PROBLEM TO SOLVE: Read the records below. Copy each line where the string "Share" occurs.

[Stored data]
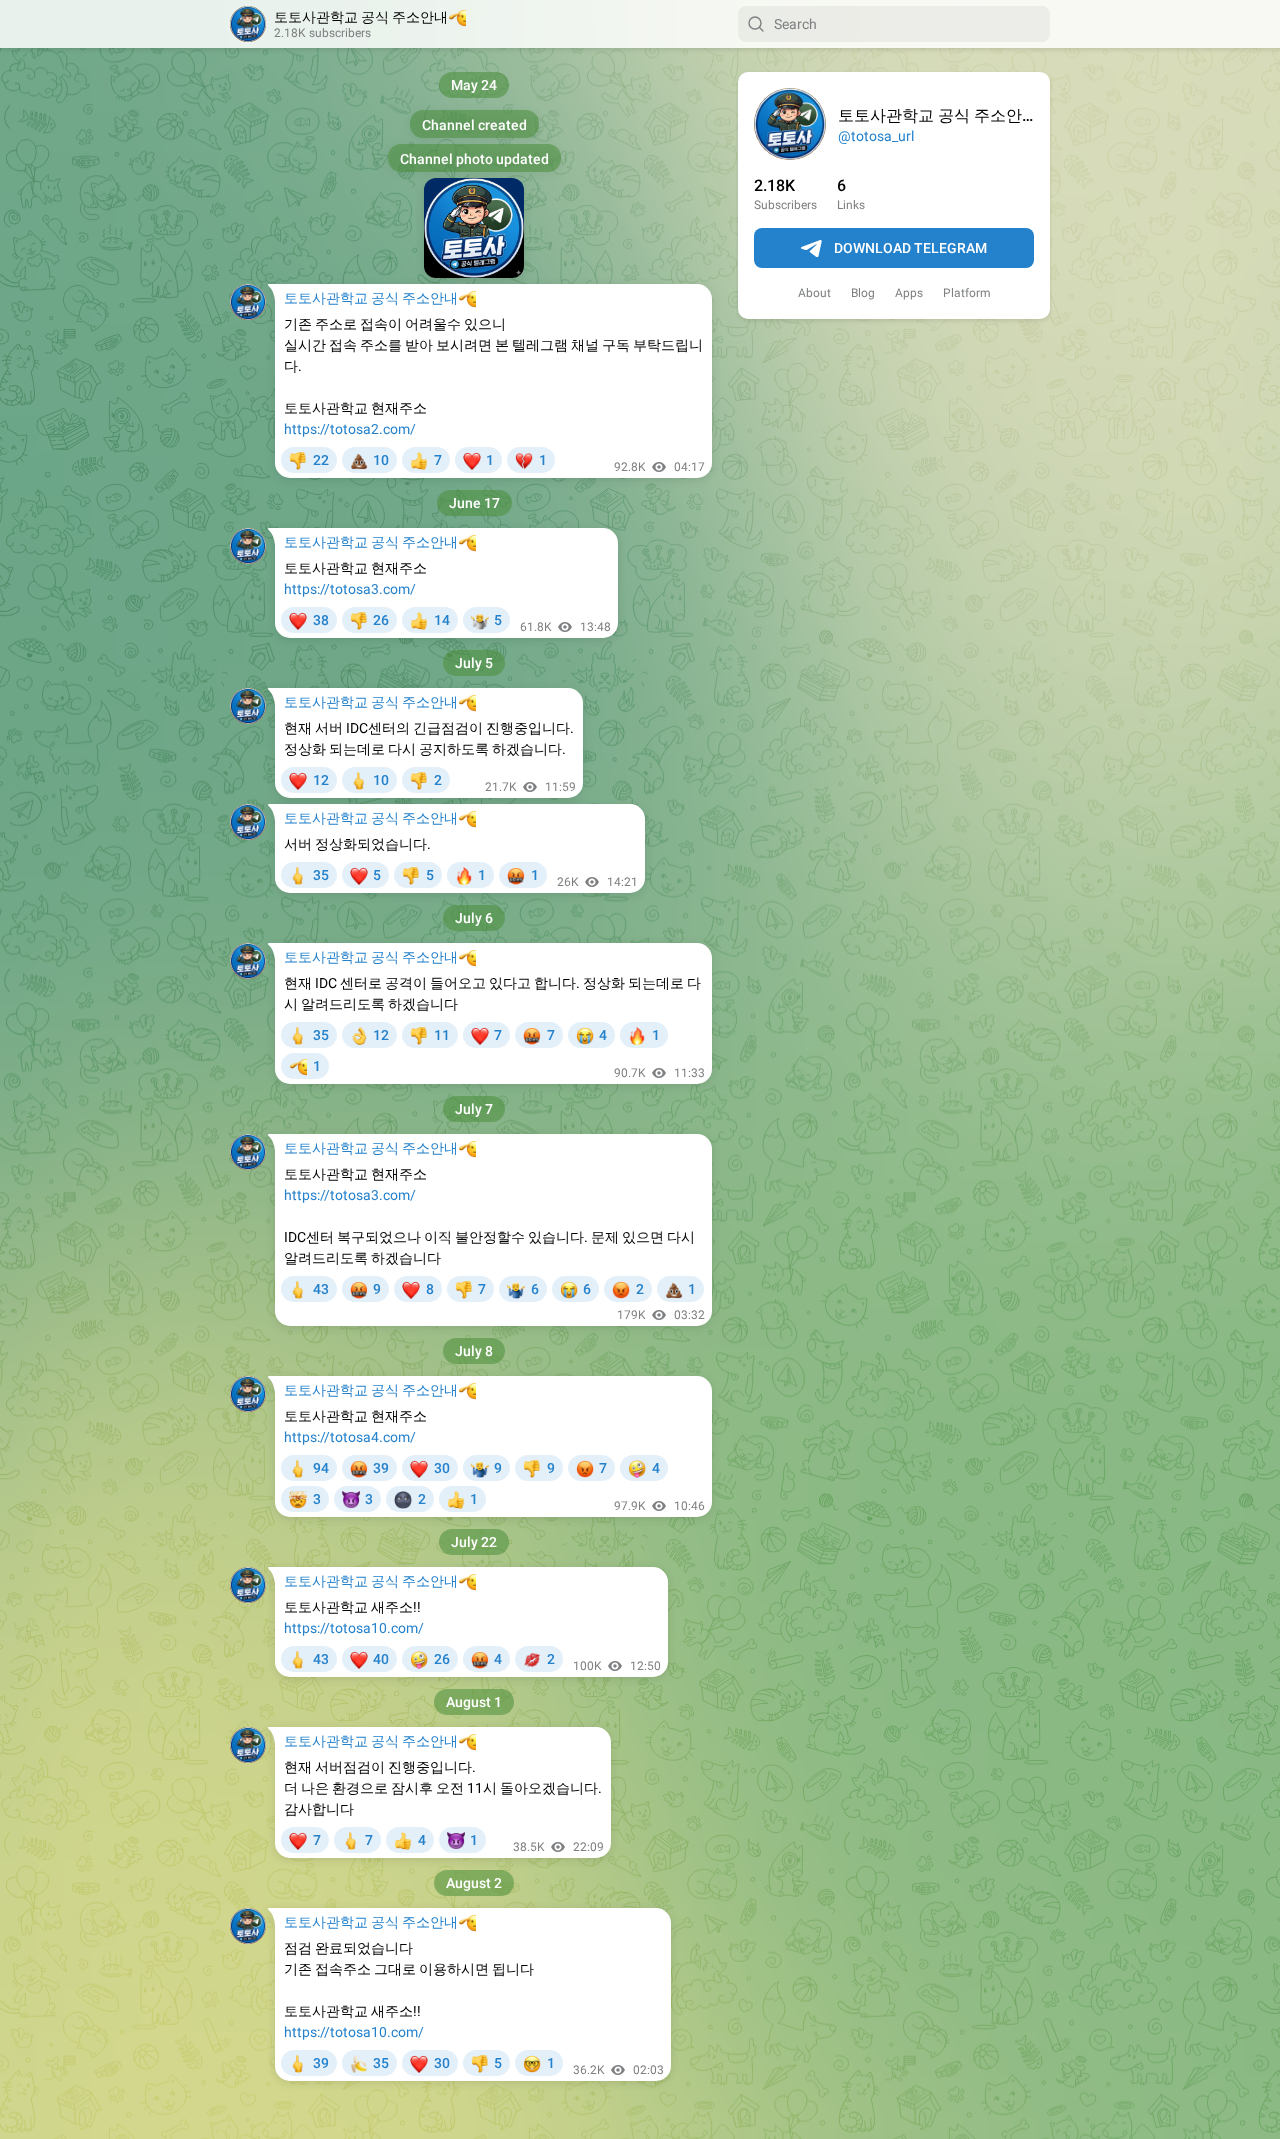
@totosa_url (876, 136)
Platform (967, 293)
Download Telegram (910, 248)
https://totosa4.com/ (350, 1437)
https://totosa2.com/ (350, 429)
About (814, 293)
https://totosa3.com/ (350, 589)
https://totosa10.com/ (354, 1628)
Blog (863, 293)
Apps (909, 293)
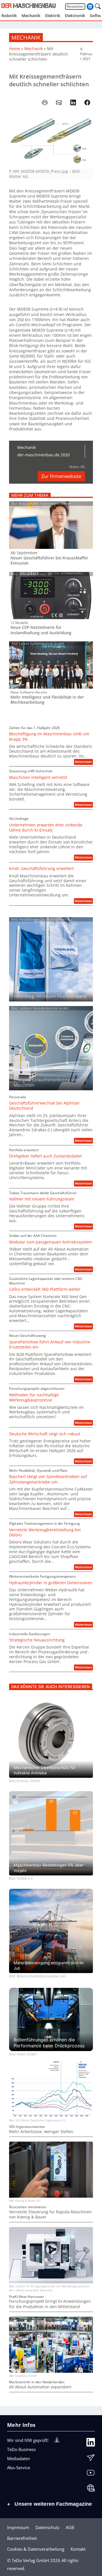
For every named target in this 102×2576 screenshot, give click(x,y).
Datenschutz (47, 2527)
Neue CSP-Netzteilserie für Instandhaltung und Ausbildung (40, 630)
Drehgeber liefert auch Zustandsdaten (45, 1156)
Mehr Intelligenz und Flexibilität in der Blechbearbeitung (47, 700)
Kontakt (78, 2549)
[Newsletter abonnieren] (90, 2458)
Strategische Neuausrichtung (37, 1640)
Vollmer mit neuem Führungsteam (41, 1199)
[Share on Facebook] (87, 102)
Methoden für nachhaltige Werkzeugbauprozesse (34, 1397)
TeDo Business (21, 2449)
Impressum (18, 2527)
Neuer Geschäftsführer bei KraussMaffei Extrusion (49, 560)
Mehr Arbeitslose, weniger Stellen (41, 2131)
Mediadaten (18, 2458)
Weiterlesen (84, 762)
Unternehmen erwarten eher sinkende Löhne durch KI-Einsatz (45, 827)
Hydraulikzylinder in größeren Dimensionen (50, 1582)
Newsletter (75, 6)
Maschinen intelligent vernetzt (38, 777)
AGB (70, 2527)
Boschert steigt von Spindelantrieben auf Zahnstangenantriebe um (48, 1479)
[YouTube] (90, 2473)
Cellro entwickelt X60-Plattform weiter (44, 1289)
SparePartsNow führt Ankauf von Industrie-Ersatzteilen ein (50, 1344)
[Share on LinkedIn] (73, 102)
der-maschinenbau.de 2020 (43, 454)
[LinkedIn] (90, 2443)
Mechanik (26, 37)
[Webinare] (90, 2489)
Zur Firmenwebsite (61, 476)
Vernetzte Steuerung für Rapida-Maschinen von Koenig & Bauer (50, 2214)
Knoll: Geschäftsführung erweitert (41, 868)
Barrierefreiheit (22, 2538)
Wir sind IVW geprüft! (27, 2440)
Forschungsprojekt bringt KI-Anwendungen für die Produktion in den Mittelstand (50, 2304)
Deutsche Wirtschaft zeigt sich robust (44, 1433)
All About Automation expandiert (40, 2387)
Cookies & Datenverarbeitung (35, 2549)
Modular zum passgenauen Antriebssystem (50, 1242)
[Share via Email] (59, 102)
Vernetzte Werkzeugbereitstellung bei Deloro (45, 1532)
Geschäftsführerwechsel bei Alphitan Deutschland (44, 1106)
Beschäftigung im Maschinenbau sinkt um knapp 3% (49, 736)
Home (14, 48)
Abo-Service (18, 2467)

WRITTEN REPLY:
[Share on Facebook] (87, 102)
[Share on LinkedIn] (73, 102)
[Share via Email] (59, 102)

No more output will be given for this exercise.